● PASSAGE PROVIDED
※

Another source quoating that we are going to bid 30 million:

 

Liverpool poised to make £30m bid for Brazilian midfielder Willian | Football | theguardian.com

 

Liverpool poised to make £30m bid for Brazilian midfielder Willian

• 25-year-old put up for sale by Anzhi Makhachkala

• Brendan Rodgers keen to make high-profile signing

• Jonathan Wilson: How chaos descended on Anzhi

 

Tuesday 13 August 2013 23.40 BST

 

Willian joined Anzhi Makhachkala from Shakhtar Donetsk for £30m last January but is now for sale

 

Liverpool are poised to make a £30m bid for the Brazilian midfielder Willian as the club's pursuit of a high-profile summer signing goes on.

 

Willian moved to Anzhi Makhachkala from Shakhtar Donetsk during the last transfer window, also for £30m, having played a key role in helping the Ukrainian club reach the last-16 stage of last season's Champions League. But having played only 17 times for Anzhi in all competitions since, he has been put up for sale, along with the rest of his team-mates, as part of the Russian club's attempt to cut costs.

 

The 25-year-old, who has two caps, is predominately a left-sided player but can play on either flank or in a more advanced attacking position.

※

Duplicate the text about Liverpool's planned £30m bid for Willian in full, word for word. The listing that comes next is from a separate source.

● EXCERPTED DATA
※

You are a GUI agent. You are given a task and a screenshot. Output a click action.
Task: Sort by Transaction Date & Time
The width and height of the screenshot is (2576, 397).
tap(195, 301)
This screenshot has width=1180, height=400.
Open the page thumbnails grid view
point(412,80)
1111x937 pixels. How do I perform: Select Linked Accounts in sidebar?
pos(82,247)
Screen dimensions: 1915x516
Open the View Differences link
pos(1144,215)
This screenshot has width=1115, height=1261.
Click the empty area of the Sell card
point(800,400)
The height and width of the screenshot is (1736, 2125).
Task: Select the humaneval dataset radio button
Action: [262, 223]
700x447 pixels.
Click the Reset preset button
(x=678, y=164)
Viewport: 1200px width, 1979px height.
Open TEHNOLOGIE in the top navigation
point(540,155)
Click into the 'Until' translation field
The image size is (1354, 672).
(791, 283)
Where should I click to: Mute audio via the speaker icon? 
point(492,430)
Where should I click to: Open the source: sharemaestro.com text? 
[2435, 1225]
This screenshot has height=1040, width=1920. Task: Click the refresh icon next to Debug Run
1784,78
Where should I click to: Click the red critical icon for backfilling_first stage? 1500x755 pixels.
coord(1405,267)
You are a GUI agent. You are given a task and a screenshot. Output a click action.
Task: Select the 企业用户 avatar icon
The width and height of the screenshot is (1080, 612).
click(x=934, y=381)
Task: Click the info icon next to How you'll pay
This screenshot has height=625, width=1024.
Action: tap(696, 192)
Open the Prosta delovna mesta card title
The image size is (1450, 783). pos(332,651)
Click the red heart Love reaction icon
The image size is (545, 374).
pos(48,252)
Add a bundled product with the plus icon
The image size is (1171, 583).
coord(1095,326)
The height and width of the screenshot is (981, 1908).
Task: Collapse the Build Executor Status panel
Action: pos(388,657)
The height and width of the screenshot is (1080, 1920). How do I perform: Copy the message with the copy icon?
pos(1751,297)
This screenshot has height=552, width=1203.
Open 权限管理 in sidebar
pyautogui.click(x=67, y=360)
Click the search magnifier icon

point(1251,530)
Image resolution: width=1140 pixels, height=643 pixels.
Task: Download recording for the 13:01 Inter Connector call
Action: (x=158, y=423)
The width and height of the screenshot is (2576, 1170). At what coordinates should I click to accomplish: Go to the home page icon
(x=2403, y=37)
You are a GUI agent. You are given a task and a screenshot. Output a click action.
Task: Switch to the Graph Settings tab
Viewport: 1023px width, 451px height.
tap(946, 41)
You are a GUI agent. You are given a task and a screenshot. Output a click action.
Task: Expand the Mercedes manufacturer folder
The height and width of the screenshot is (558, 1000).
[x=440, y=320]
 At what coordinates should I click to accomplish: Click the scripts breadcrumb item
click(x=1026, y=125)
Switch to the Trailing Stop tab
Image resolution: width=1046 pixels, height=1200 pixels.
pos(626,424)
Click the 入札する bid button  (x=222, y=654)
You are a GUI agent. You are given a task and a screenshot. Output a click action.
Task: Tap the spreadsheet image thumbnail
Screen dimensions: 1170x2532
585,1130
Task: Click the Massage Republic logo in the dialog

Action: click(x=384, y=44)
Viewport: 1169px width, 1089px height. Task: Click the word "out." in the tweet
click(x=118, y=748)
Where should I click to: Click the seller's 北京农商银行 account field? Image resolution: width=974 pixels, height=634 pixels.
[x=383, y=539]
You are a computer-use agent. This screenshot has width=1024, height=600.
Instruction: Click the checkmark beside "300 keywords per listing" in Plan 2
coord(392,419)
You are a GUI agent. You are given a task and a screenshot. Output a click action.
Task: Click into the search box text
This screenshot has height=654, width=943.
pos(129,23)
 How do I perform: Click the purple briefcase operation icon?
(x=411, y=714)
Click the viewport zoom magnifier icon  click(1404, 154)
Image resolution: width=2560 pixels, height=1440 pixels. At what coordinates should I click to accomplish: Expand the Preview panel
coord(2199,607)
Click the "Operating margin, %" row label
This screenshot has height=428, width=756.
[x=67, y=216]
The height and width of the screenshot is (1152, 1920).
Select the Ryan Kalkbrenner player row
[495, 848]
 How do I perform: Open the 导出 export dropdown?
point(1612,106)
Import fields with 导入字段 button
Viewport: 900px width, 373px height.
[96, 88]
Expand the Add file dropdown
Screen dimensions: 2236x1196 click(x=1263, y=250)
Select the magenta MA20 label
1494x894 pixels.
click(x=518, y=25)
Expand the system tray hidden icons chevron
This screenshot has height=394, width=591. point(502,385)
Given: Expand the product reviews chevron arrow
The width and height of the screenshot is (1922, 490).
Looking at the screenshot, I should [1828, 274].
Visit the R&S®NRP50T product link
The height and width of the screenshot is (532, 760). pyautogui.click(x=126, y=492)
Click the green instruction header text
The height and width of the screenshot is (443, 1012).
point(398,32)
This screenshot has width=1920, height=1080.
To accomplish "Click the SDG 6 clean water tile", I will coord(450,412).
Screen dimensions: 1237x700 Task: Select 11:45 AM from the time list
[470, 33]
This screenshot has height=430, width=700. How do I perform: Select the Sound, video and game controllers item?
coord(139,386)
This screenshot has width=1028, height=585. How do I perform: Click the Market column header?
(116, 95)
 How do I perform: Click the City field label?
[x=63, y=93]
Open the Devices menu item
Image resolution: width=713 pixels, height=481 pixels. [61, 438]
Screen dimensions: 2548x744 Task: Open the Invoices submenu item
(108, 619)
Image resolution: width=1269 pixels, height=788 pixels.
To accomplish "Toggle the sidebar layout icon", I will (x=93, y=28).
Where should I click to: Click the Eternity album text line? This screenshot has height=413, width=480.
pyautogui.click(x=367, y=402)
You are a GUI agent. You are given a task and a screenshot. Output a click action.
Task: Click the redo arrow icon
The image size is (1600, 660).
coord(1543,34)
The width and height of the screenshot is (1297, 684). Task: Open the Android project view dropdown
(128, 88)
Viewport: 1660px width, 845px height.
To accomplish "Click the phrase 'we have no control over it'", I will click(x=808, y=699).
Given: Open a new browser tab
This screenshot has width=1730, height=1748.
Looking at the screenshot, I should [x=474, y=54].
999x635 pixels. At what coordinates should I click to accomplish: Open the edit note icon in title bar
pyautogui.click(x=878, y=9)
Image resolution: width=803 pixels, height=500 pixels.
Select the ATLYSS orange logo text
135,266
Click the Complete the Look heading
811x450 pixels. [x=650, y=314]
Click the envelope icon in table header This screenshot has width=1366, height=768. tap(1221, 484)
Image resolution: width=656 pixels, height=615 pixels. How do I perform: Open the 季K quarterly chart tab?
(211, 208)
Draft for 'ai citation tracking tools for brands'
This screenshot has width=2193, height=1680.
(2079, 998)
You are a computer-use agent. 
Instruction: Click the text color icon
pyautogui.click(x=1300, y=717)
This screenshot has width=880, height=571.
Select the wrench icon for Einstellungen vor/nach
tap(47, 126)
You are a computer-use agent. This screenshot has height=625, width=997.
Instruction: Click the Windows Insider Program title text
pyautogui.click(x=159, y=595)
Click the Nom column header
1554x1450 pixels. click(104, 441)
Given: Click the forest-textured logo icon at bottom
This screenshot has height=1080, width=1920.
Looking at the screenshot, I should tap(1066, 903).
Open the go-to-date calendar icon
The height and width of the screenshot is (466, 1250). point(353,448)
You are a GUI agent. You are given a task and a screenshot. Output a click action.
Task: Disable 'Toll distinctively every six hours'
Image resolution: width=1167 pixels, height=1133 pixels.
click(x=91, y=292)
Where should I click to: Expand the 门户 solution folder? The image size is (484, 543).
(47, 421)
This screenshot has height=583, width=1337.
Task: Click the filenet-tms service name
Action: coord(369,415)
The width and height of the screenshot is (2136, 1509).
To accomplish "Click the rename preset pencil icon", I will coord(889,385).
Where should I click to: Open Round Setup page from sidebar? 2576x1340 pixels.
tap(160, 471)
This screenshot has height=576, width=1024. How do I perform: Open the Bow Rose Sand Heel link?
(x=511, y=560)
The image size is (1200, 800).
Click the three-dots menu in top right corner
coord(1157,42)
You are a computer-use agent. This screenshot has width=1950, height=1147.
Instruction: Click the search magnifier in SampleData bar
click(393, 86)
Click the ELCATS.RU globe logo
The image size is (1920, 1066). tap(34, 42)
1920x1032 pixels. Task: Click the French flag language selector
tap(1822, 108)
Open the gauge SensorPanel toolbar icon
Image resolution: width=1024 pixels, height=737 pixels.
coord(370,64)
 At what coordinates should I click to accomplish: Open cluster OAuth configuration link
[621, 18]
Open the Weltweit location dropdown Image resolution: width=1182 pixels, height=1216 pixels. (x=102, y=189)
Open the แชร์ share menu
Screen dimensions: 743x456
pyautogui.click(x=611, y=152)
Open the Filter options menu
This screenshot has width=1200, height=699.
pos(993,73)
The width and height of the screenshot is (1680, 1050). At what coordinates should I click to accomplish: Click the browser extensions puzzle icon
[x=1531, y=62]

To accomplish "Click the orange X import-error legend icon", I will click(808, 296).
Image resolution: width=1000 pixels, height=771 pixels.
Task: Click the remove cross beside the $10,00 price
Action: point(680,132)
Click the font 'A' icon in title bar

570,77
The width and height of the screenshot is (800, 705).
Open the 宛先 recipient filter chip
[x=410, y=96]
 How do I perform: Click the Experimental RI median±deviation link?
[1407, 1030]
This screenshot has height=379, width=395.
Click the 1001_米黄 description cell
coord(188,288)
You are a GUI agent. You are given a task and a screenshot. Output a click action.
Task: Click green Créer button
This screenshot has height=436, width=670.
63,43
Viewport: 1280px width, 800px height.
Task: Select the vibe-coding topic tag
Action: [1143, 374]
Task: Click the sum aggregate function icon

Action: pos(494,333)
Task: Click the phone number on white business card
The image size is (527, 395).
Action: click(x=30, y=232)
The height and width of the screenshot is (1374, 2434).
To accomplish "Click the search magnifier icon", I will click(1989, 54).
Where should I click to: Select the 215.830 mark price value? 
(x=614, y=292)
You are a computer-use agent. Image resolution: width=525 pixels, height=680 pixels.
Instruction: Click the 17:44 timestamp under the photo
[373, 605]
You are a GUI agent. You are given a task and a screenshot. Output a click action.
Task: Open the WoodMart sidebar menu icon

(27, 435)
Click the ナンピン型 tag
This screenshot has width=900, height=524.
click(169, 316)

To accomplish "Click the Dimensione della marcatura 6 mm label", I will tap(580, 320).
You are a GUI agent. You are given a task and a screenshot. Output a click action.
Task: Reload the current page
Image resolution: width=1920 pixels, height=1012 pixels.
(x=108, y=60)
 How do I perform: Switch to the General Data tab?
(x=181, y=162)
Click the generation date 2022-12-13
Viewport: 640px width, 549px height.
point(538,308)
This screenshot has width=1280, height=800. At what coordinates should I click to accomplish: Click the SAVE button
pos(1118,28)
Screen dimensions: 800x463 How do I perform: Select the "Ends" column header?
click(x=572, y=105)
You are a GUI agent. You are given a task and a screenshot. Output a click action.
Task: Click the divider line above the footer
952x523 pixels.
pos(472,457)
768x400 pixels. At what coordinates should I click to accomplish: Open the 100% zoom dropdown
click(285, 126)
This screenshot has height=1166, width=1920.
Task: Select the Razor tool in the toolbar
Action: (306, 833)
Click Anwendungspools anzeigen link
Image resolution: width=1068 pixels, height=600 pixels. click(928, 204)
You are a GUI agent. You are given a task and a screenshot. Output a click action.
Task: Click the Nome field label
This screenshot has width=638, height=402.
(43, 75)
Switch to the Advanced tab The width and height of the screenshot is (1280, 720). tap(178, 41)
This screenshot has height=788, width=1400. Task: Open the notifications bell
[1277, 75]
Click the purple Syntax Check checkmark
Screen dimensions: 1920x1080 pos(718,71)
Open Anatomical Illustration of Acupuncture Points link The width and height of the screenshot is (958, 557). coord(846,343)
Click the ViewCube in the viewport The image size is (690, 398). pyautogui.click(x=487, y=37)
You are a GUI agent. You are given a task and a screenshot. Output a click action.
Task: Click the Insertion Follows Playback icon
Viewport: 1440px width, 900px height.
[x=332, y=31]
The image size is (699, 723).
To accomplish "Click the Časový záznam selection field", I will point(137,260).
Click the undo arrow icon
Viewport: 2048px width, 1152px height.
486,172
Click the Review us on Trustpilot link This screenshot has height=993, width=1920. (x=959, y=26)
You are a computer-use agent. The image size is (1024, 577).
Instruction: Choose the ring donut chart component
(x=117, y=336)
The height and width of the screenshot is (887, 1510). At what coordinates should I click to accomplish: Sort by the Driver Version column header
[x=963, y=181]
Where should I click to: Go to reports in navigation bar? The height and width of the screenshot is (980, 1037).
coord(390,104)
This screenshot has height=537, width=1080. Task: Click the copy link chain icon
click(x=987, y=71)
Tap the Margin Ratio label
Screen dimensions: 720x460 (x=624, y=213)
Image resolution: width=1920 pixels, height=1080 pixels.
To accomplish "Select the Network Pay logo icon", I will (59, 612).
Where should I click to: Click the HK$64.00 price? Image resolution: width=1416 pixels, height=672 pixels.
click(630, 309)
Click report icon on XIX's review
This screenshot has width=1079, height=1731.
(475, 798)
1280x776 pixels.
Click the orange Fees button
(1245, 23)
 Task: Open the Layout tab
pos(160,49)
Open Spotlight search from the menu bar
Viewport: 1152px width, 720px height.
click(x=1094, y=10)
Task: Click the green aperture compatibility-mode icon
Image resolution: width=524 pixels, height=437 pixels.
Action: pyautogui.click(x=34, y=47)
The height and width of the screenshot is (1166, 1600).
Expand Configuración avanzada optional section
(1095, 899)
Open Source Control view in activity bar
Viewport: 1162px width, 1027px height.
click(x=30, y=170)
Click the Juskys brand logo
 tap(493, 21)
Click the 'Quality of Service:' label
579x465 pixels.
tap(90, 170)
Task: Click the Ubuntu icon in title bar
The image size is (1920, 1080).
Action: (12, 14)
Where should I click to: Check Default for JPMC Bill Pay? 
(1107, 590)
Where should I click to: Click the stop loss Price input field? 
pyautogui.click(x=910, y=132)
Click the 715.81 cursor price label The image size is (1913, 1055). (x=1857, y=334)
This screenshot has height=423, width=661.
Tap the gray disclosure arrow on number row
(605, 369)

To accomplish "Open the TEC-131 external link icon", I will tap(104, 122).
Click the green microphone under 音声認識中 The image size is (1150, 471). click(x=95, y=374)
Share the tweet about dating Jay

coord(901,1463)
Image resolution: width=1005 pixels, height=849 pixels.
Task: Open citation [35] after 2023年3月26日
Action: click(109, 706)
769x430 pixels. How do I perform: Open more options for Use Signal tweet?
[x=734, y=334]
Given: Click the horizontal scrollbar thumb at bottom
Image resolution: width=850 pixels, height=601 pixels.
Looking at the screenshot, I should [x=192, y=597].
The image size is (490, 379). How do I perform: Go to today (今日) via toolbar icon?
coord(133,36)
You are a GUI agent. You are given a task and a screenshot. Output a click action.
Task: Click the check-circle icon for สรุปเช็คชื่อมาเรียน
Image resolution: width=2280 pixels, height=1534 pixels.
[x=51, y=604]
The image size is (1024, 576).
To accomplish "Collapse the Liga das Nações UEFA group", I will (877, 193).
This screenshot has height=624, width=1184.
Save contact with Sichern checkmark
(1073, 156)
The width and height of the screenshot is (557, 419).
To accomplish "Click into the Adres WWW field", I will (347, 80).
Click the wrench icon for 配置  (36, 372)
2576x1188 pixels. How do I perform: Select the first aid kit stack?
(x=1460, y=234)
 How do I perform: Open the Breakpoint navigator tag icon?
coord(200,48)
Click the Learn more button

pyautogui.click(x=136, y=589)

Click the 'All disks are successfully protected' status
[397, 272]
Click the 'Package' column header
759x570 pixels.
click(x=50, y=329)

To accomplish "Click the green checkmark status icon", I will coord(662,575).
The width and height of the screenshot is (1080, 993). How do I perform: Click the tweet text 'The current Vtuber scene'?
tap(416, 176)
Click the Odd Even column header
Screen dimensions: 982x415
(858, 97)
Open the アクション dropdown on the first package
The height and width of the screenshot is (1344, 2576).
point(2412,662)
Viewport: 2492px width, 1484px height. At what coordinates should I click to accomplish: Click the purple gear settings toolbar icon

※

● ANSWER TO THIS TASK
Another source quoating that we are going to bid 30 million:

 

Liverpool poised to make £30m bid for Brazilian midfielder Willian | Football | theguardian.com

 

Liverpool poised to make £30m bid for Brazilian midfielder Willian

• 25-year-old put up for sale by Anzhi Makhachkala

• Brendan Rodgers keen to make high-profile signing

• Jonathan Wilson: How chaos descended on Anzhi

 

Tuesday 13 August 2013 23.40 BST

 

Willian joined Anzhi Makhachkala from Shakhtar Donetsk for £30m last January but is now for sale

 

Liverpool are poised to make a £30m bid for the Brazilian midfielder Willian as the club's pursuit of a high-profile summer signing goes on.

 

Willian moved to Anzhi Makhachkala from Shakhtar Donetsk during the last transfer window, also for £30m, having played a key role in helping the Ukrainian club reach the last-16 stage of last season's Champions League. But having played only 17 times for Anzhi in all competitions since, he has been put up for sale, along with the rest of his team-mates, as part of the Russian club's attempt to cut costs.

 

The 25-year-old, who has two caps, is predominately a left-sided player but can play on either flank or in a more advanced attacking position.